Recently, many frauds campaigns offering free Nike shoes here and IKEA vouchers of 500€ there have been going on. Last case in date, a fraudulent e-mails campaign announcing the winning of airline tickets with a nice value of 500€, graciously offered to the winners of a supposed contest proposed by Air France airline company. This scam has circulated around France and was shared on social networks, by e-mails and even relayed on WhatsApp.
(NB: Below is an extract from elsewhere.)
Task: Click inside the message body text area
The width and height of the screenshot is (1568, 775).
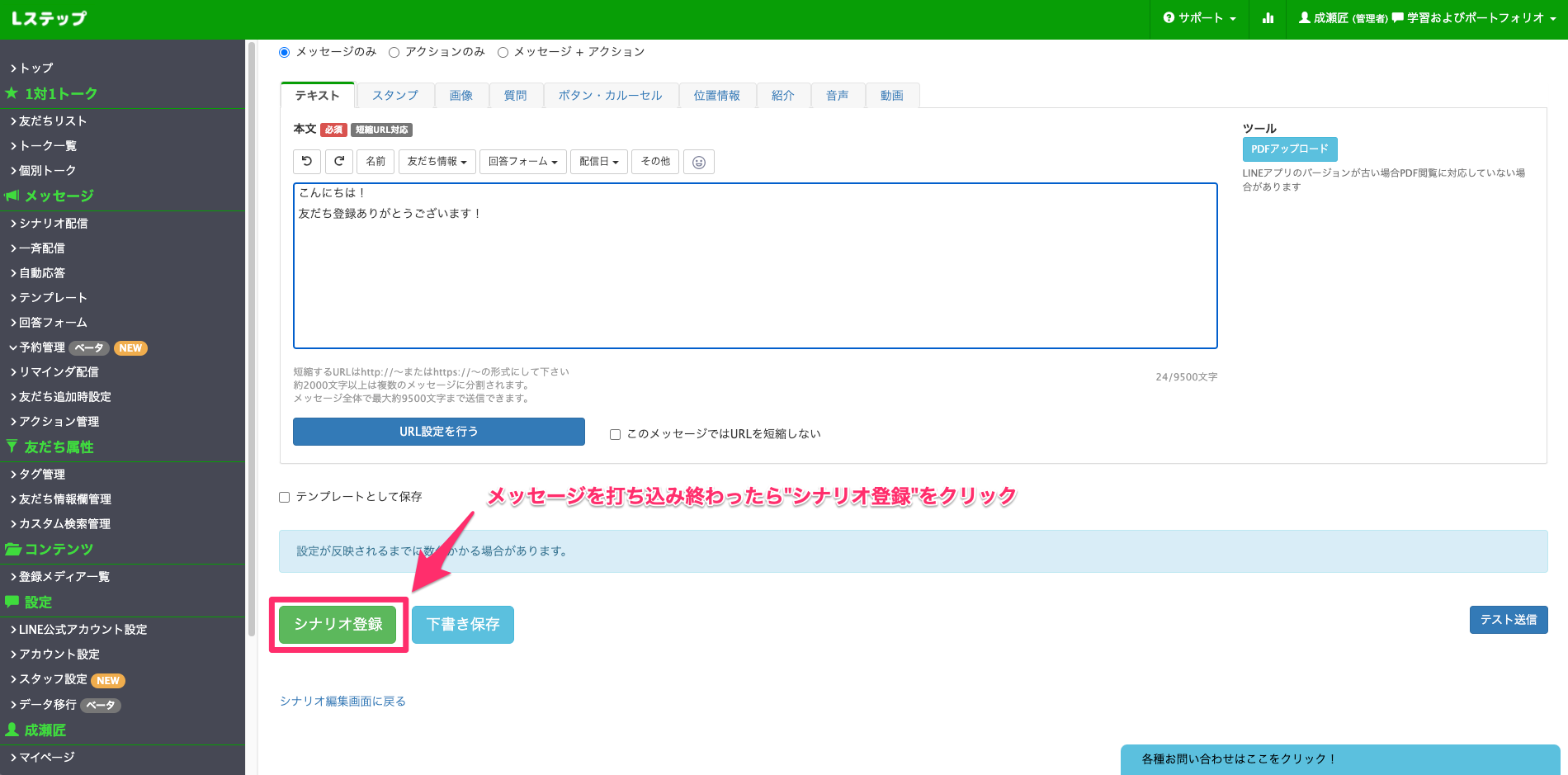Action: [x=754, y=264]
A misleading typography: typosquatting
If we look at the e-mail in question, the link www.airfrạnce.com, inserted in the message, seemed to correspond to the official website address of Air France. Except for one little detail… The “a” of France is not a “a” of Latin alphabet but the “ạ” of Vietnamese alphabet. A single dot close then! Amazing case of typosquatting, a practice misleading web users by replacing, adding or deleting a letter in a domain name with the famous brand. Without enough vigilance, web users while thinking they are on a trusted website, could click on the link and find themselves redirected towards a page totally independent of the official website of the brand. On this page, a form to fill with their precious personal data in order to have a chance to win free tickets in this case. A confirmed scam.
The aim of these phishing and frauds campaigns is to collect as many personal information as possible. In other words, the identity thieves, the source of this kind of online attacks seek to obtain the e-mail, phone number and all interesting data of the tricked Internet user.
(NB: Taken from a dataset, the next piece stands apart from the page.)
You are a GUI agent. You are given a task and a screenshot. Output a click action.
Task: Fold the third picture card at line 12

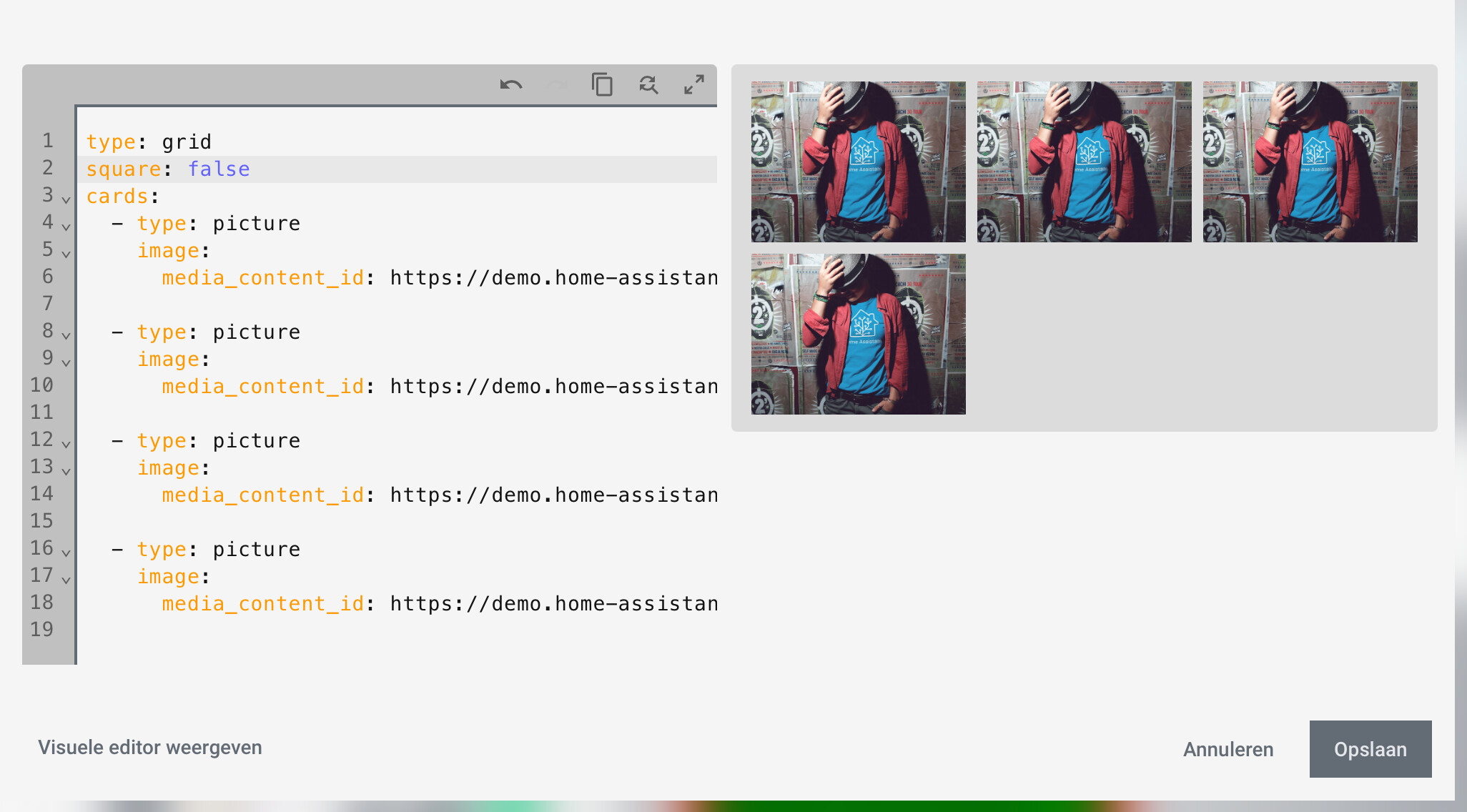[66, 444]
It was after the alert by Zataz website was sent, that Air France confirmed that it was indeed a fraud. It also encouraged web users to not consider this kind of message. It is also important to specify that the official website of the airline company is secured and authenticated by an SSL certificate, the browsers displaying the https://www.airfrance.fr
What to do in front of these attacks and how to prevent them
The first reaction to adopt is wariness on the user’s side. The more the offer and the benefit are attractive, the more cautious you should be. Don’t communicate your personal data via a form or by return of mail without checking beforehand the request’s authenticity.
Always check the final URL of the page on which you are redirected, be attentive to the typography. Generally, only the information on site are official. An SSL certificate presence and the proprietary data displaying are also good indicators.
On the brands owners’ side, a naming and defensive registration strategy allows to best protect its users. The efficient monitoring implementation will also allow to detect phishing attempts as soon as possible and to take action early in order to stop them.